- INFORMATION SUPPLIED
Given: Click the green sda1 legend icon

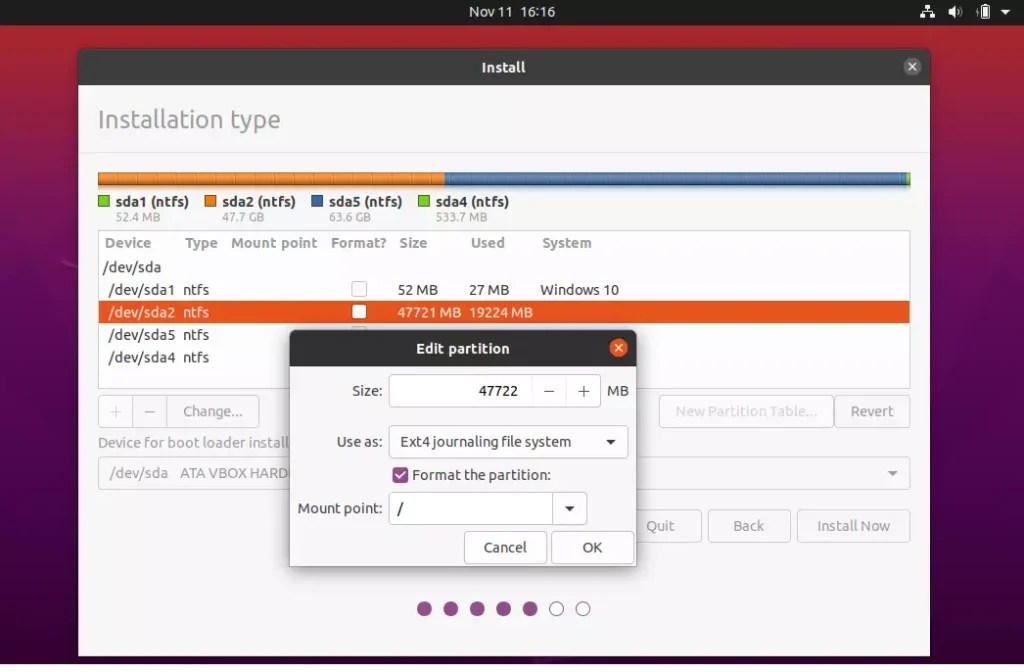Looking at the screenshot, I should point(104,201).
* * *
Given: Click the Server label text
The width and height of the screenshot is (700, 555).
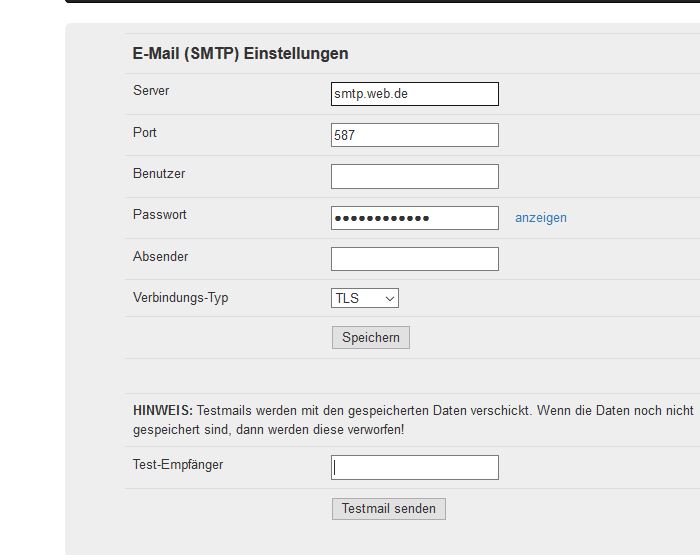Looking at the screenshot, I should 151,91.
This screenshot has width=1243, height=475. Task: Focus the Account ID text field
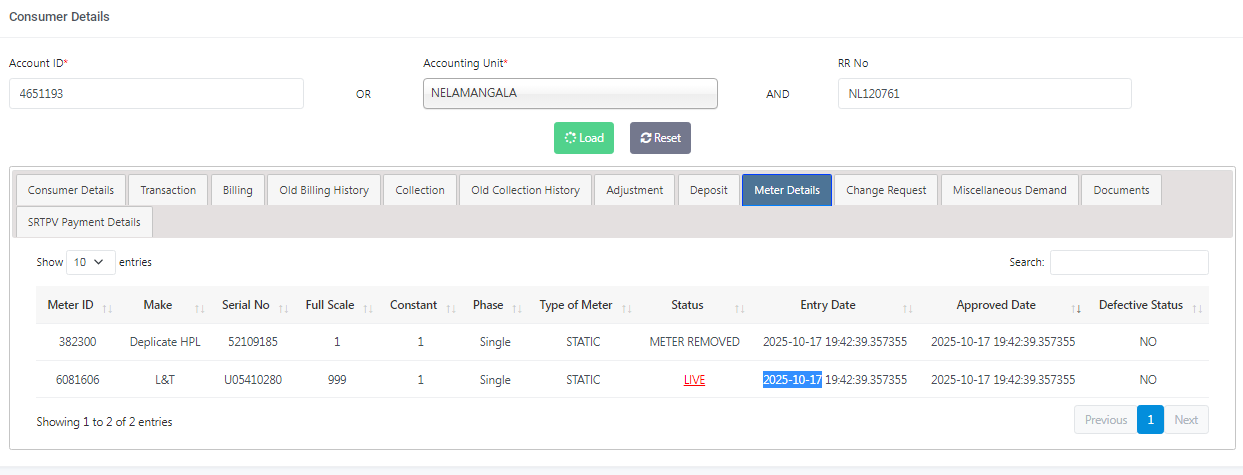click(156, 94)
* * *
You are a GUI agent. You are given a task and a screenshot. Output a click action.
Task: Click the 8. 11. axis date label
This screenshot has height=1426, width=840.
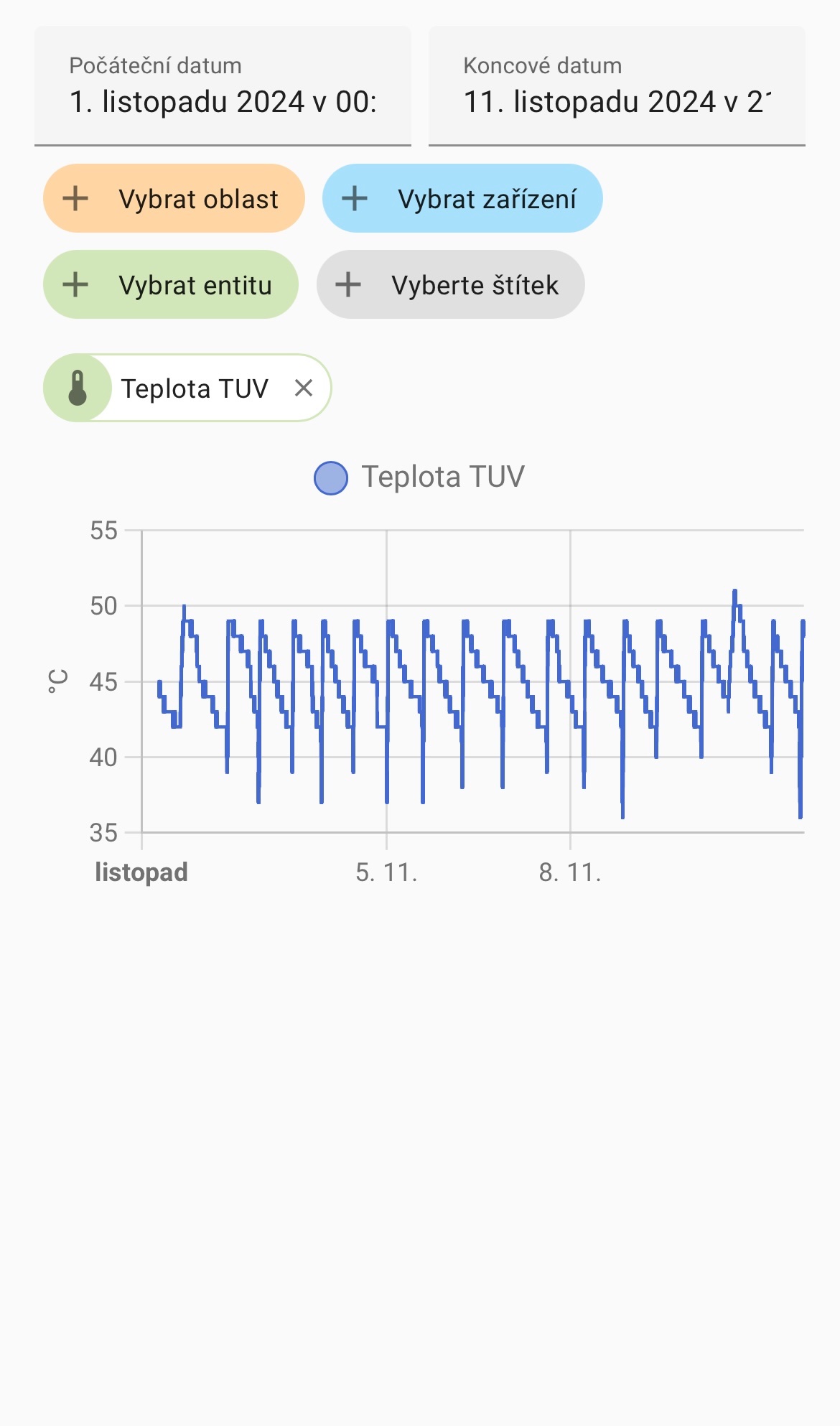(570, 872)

- TASK
Where a line of the data holds "label", show that line.

- WRITTEN ANSWER
Given: Click the Server label text
Task: Click the 8. 11. axis date label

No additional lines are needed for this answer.